▶ _MATERIAL SUPPLIED_:
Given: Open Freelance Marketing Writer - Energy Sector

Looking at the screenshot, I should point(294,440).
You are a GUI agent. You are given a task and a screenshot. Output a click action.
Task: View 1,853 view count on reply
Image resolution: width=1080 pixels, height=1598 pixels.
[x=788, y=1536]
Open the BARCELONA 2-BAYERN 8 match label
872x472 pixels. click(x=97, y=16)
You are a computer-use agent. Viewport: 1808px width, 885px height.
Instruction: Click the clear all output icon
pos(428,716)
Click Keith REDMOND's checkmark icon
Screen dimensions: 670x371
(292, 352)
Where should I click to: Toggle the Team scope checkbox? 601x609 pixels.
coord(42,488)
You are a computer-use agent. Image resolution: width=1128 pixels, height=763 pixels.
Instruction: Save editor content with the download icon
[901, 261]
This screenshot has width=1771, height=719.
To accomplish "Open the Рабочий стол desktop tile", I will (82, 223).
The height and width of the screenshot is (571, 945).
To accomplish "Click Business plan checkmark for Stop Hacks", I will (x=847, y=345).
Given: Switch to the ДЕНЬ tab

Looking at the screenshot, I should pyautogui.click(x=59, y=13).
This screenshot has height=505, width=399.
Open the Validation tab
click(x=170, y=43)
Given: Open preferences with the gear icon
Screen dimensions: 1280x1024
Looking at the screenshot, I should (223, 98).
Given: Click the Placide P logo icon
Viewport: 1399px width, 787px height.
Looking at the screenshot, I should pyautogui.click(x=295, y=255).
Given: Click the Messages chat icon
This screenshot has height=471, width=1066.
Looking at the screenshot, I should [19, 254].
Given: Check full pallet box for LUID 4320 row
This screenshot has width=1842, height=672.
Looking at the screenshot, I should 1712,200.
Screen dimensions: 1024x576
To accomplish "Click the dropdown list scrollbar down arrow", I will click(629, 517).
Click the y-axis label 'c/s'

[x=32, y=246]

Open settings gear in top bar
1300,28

▶ _WHAT YOU WILL DO_: Please reproduce, exactly as they appear above, the lines from the line containing "Screen dimensions: 670x371" up to and including the line containing "The height and".

▶ _SOLUTION_:
Screen dimensions: 670x371
(292, 352)
Where should I click to: Toggle the Team scope checkbox? 601x609 pixels.
coord(42,488)
You are a computer-use agent. Image resolution: width=1128 pixels, height=763 pixels.
Instruction: Save editor content with the download icon
[901, 261]
This screenshot has width=1771, height=719.
To accomplish "Open the Рабочий стол desktop tile", I will (82, 223).
The height and width of the screenshot is (571, 945).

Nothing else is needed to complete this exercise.